**Directions for this task**:
Format every line of the records as a JSON list of strings, one string per line, skipping blank lines. Leave the pictures out.

Document and screenshot pointing records

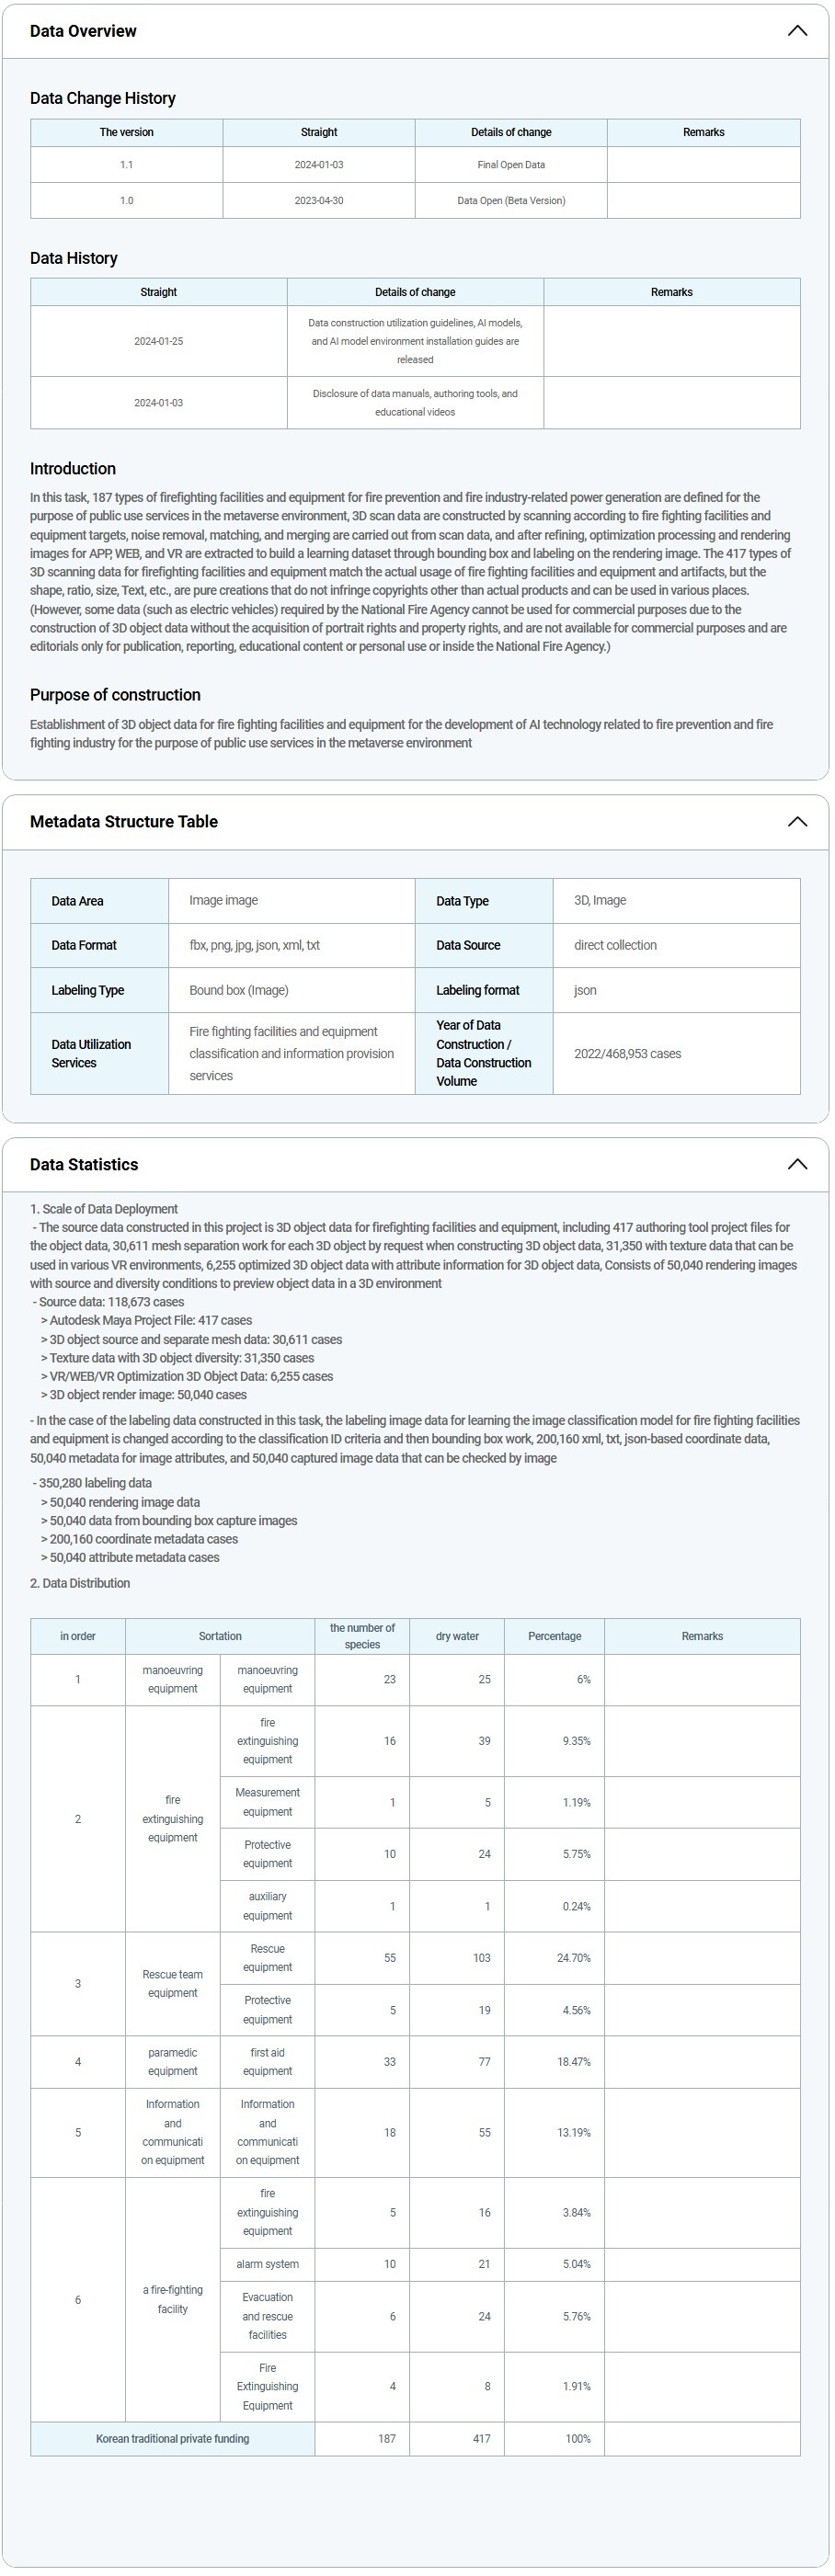Click the Introduction heading
The width and height of the screenshot is (835, 2576).
73,469
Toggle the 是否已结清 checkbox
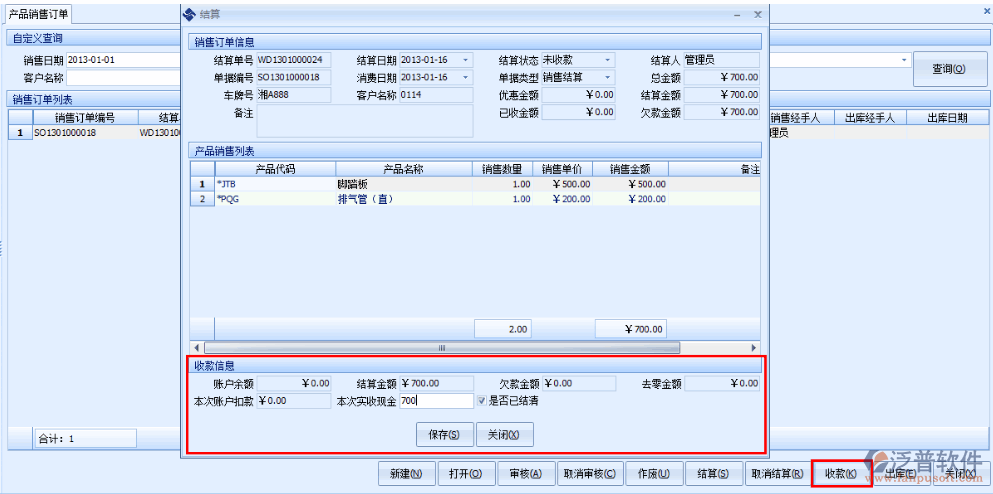The width and height of the screenshot is (993, 494). click(481, 401)
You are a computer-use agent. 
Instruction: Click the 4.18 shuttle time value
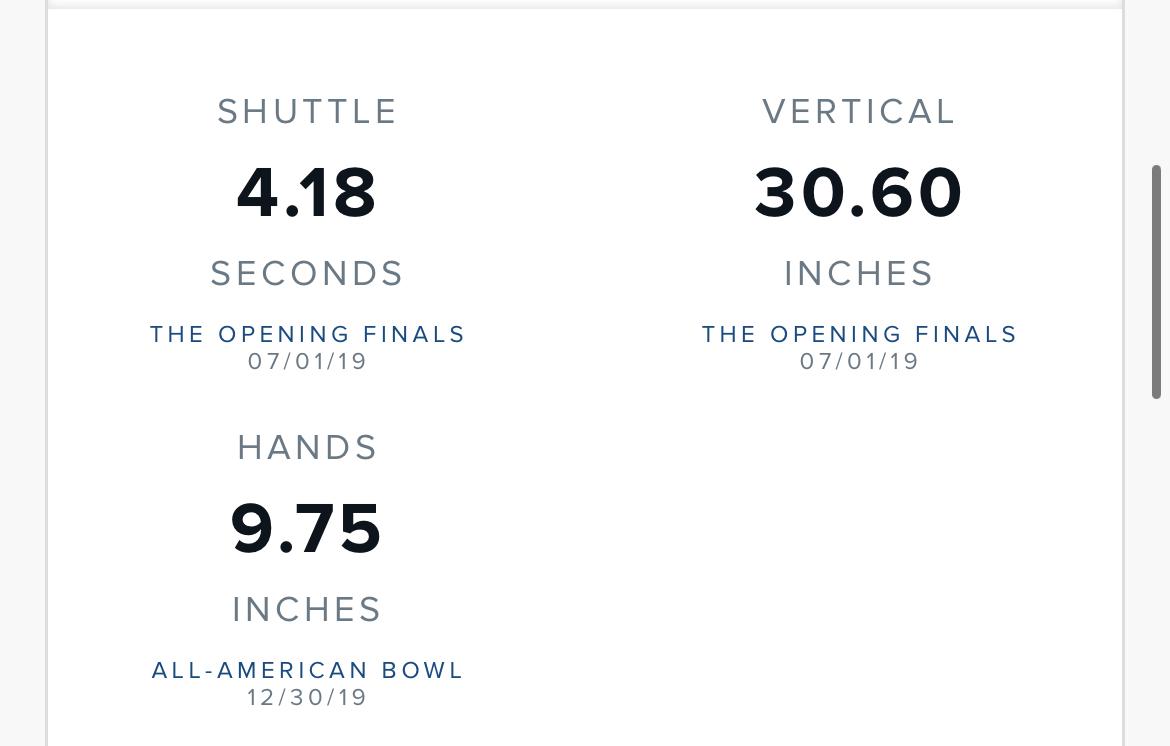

**Written solution**:
[
  "Click the Introduction heading",
  "The width and height of the screenshot is (835, 2576).",
  "73,469",
  "Toggle the 是否已结清 checkbox",
  "The width and height of the screenshot is (993, 494). click(481, 401)",
  "You are a computer-use agent. ",
  "Instruction: Click the 4.18 shuttle time value"
]